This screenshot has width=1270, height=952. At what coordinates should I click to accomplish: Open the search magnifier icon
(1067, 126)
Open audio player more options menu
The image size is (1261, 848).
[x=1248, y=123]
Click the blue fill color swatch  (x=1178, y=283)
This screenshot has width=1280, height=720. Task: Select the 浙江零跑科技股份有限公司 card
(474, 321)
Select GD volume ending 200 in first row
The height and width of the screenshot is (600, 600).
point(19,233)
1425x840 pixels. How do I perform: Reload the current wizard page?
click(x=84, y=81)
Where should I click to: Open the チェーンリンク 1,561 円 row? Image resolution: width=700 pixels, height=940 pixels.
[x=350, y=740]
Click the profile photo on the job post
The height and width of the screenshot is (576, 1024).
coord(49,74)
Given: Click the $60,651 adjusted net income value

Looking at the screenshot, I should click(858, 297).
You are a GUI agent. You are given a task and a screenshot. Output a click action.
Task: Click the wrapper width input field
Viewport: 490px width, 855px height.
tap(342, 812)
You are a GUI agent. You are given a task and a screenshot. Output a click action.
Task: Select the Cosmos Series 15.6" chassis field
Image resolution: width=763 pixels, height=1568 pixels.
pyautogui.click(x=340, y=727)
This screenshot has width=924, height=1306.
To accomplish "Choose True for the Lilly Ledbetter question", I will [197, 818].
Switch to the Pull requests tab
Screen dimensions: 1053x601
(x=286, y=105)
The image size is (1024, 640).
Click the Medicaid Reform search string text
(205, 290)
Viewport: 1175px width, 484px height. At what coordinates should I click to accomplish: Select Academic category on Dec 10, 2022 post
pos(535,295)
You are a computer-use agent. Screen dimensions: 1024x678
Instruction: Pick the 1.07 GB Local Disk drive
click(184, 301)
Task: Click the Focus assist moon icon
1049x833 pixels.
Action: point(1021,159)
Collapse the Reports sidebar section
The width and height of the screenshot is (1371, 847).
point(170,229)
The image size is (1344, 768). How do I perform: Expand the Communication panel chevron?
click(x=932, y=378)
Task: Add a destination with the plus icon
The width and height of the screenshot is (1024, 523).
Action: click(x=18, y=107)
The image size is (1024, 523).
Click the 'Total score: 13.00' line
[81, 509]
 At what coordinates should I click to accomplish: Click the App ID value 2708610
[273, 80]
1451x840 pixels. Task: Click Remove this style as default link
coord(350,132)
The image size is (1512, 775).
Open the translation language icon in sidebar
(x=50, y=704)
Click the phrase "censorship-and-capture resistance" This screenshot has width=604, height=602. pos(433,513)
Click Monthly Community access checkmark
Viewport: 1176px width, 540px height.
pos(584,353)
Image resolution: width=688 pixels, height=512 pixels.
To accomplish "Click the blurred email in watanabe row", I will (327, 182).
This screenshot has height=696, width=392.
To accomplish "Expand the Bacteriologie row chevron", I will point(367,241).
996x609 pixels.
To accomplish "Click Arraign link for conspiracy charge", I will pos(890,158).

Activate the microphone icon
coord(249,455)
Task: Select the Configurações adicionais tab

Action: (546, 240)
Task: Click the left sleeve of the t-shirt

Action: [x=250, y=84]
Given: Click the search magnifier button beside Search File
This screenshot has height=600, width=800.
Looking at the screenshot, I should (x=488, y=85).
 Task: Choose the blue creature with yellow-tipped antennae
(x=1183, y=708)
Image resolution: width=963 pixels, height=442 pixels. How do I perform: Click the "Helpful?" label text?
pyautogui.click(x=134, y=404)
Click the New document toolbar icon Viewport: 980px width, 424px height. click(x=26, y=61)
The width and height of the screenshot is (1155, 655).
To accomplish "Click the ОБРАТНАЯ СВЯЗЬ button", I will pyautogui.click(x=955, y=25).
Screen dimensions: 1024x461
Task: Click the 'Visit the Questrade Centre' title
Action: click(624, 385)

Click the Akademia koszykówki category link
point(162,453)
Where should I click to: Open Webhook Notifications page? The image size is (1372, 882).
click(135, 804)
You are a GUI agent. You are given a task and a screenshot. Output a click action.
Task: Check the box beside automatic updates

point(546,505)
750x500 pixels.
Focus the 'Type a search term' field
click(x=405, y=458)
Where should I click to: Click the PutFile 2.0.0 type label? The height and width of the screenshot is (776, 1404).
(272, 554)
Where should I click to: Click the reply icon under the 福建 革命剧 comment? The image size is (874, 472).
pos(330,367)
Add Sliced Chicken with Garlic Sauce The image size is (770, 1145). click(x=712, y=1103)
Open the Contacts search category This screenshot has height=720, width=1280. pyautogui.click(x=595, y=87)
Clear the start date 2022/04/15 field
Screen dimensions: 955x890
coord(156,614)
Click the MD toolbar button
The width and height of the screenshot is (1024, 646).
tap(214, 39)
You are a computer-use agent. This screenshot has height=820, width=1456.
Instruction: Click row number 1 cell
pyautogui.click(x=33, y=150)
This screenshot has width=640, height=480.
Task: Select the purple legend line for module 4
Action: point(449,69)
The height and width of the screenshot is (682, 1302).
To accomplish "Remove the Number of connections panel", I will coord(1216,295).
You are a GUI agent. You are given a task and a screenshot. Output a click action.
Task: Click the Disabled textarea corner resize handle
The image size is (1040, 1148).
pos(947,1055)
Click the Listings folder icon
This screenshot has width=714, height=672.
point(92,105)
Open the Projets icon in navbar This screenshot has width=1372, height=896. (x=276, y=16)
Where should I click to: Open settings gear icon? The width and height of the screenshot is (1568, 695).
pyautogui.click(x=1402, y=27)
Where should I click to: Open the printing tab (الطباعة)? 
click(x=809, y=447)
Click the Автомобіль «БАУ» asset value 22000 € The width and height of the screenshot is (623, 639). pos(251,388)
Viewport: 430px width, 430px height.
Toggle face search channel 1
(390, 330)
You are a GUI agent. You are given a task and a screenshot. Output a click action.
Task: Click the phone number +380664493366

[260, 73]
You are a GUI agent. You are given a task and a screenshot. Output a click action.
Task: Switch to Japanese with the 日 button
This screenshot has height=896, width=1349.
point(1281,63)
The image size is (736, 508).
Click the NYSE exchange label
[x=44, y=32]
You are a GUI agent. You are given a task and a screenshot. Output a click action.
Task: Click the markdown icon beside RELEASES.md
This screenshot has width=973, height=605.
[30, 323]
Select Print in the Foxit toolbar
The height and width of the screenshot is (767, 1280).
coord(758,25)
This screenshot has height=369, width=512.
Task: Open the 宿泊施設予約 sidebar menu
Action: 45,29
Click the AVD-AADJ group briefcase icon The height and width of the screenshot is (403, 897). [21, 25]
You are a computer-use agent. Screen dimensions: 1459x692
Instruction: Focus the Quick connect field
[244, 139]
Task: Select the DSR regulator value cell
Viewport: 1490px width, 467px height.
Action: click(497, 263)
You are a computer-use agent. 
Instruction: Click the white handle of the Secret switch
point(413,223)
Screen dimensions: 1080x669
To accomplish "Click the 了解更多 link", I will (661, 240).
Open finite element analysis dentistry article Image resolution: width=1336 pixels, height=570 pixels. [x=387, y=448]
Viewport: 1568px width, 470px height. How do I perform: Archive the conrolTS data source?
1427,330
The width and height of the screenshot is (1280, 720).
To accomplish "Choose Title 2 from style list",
━━━━
Problem details:
Every line of the material should come back unchanged.

Solved exercise:
This screenshot has width=1270, height=952. At what coordinates should I click to accomplish: Open the search magnifier icon
(1067, 126)
Open audio player more options menu
The image size is (1261, 848).
[x=1248, y=123]
Click the blue fill color swatch  (x=1178, y=283)
This screenshot has width=1280, height=720. Task: Select the 浙江零跑科技股份有限公司 card
(474, 321)
Select GD volume ending 200 in first row
The height and width of the screenshot is (600, 600).
point(19,233)
1425x840 pixels. How do I perform: Reload the current wizard page?
click(x=84, y=81)
Where should I click to: Open the チェーンリンク 1,561 円 row? Image resolution: width=700 pixels, height=940 pixels.
[x=350, y=740]
Click the profile photo on the job post
The height and width of the screenshot is (576, 1024).
coord(49,74)
Given: Click the $60,651 adjusted net income value

Looking at the screenshot, I should click(858, 297).
You are a GUI agent. You are given a task and a screenshot. Output a click action.
Task: Click the wrapper width input field
Viewport: 490px width, 855px height.
tap(342, 812)
You are a GUI agent. You are given a task and a screenshot. Output a click action.
Task: Select the Cosmos Series 15.6" chassis field
Image resolution: width=763 pixels, height=1568 pixels.
pyautogui.click(x=340, y=727)
This screenshot has width=924, height=1306.
To accomplish "Choose True for the Lilly Ledbetter question", I will [197, 818].
Switch to the Pull requests tab
Screen dimensions: 1053x601
(x=286, y=105)
The image size is (1024, 640).
Click the Medicaid Reform search string text
(205, 290)
Viewport: 1175px width, 484px height. At what coordinates should I click to accomplish: Select Academic category on Dec 10, 2022 post
pos(535,295)
You are a computer-use agent. Screen dimensions: 1024x678
Instruction: Pick the 1.07 GB Local Disk drive
click(184, 301)
Task: Click the Focus assist moon icon
1049x833 pixels.
Action: point(1021,159)
Collapse the Reports sidebar section
The width and height of the screenshot is (1371, 847).
point(170,229)
The image size is (1344, 768). How do I perform: Expand the Communication panel chevron?
click(x=932, y=378)
Task: Add a destination with the plus icon
The width and height of the screenshot is (1024, 523).
Action: click(x=18, y=107)
The image size is (1024, 523).
Click the 'Total score: 13.00' line
[81, 509]
 At what coordinates should I click to accomplish: Click the App ID value 2708610
[273, 80]
1451x840 pixels. Task: Click Remove this style as default link
coord(350,132)
The image size is (1512, 775).
Open the translation language icon in sidebar
(x=50, y=704)
Click the phrase "censorship-and-capture resistance" This screenshot has width=604, height=602. pos(433,513)
Click Monthly Community access checkmark
Viewport: 1176px width, 540px height.
pos(584,353)
Image resolution: width=688 pixels, height=512 pixels.
To accomplish "Click the blurred email in watanabe row", I will (327, 182).
This screenshot has height=696, width=392.
To accomplish "Expand the Bacteriologie row chevron", I will point(367,241).
996x609 pixels.
To accomplish "Click Arraign link for conspiracy charge", I will pos(890,158).

Activate the microphone icon
coord(249,455)
Task: Select the Configurações adicionais tab

Action: (546, 240)
Task: Click the left sleeve of the t-shirt

Action: [x=250, y=84]
Given: Click the search magnifier button beside Search File
This screenshot has height=600, width=800.
Looking at the screenshot, I should (x=488, y=85).
 Task: Choose the blue creature with yellow-tipped antennae
(x=1183, y=708)
Image resolution: width=963 pixels, height=442 pixels. How do I perform: Click the "Helpful?" label text?
pyautogui.click(x=134, y=404)
Click the New document toolbar icon Viewport: 980px width, 424px height. click(x=26, y=61)
The width and height of the screenshot is (1155, 655).
To accomplish "Click the ОБРАТНАЯ СВЯЗЬ button", I will pyautogui.click(x=955, y=25).
Screen dimensions: 1024x461
Task: Click the 'Visit the Questrade Centre' title
Action: click(624, 385)

Click the Akademia koszykówki category link
point(162,453)
Where should I click to: Open Webhook Notifications page? The image size is (1372, 882).
click(135, 804)
You are a GUI agent. You are given a task and a screenshot. Output a click action.
Task: Check the box beside automatic updates

point(546,505)
750x500 pixels.
Focus the 'Type a search term' field
click(x=405, y=458)
Where should I click to: Click the PutFile 2.0.0 type label? The height and width of the screenshot is (776, 1404).
(272, 554)
Where should I click to: Click the reply icon under the 福建 革命剧 comment? The image size is (874, 472).
pos(330,367)
Add Sliced Chicken with Garlic Sauce The image size is (770, 1145). click(x=712, y=1103)
Open the Contacts search category This screenshot has height=720, width=1280. pyautogui.click(x=595, y=87)
Clear the start date 2022/04/15 field
Screen dimensions: 955x890
coord(156,614)
Click the MD toolbar button
The width and height of the screenshot is (1024, 646).
tap(214, 39)
You are a computer-use agent. This screenshot has height=820, width=1456.
Instruction: Click row number 1 cell
pyautogui.click(x=33, y=150)
This screenshot has width=640, height=480.
Task: Select the purple legend line for module 4
Action: point(449,69)
The height and width of the screenshot is (682, 1302).
To accomplish "Remove the Number of connections panel", I will coord(1216,295).
You are a GUI agent. You are given a task and a screenshot. Output a click action.
Task: Click the Disabled textarea corner resize handle
The image size is (1040, 1148).
pos(947,1055)
Click the Listings folder icon
This screenshot has width=714, height=672.
point(92,105)
Open the Projets icon in navbar This screenshot has width=1372, height=896. (x=276, y=16)
Where should I click to: Open settings gear icon? The width and height of the screenshot is (1568, 695).
pyautogui.click(x=1402, y=27)
Where should I click to: Open the printing tab (الطباعة)? 
click(x=809, y=447)
Click the Автомобіль «БАУ» asset value 22000 € The width and height of the screenshot is (623, 639). pos(251,388)
Viewport: 430px width, 430px height.
Toggle face search channel 1
(390, 330)
You are a GUI agent. You are given a task and a screenshot. Output a click action.
Task: Click the phone number +380664493366

[260, 73]
You are a GUI agent. You are given a task and a screenshot. Output a click action.
Task: Switch to Japanese with the 日 button
This screenshot has height=896, width=1349.
point(1281,63)
The image size is (736, 508).
Click the NYSE exchange label
[x=44, y=32]
You are a GUI agent. You are given a task and a screenshot. Output a click action.
Task: Click the markdown icon beside RELEASES.md
This screenshot has width=973, height=605.
[30, 323]
Select Print in the Foxit toolbar
The height and width of the screenshot is (767, 1280).
coord(758,25)
This screenshot has height=369, width=512.
Task: Open the 宿泊施設予約 sidebar menu
Action: 45,29
Click the AVD-AADJ group briefcase icon The height and width of the screenshot is (403, 897). [21, 25]
You are a computer-use agent. Screen dimensions: 1459x692
Instruction: Focus the Quick connect field
[244, 139]
Task: Select the DSR regulator value cell
Viewport: 1490px width, 467px height.
Action: click(497, 263)
You are a computer-use agent. 
Instruction: Click the white handle of the Secret switch
point(413,223)
Screen dimensions: 1080x669
To accomplish "Click the 了解更多 link", I will (661, 240).
Open finite element analysis dentistry article Image resolution: width=1336 pixels, height=570 pixels. [x=387, y=448]
Viewport: 1568px width, 470px height. How do I perform: Archive the conrolTS data source?
1427,330
The width and height of the screenshot is (1280, 720).
To accomplish "Choose Title 2 from style list",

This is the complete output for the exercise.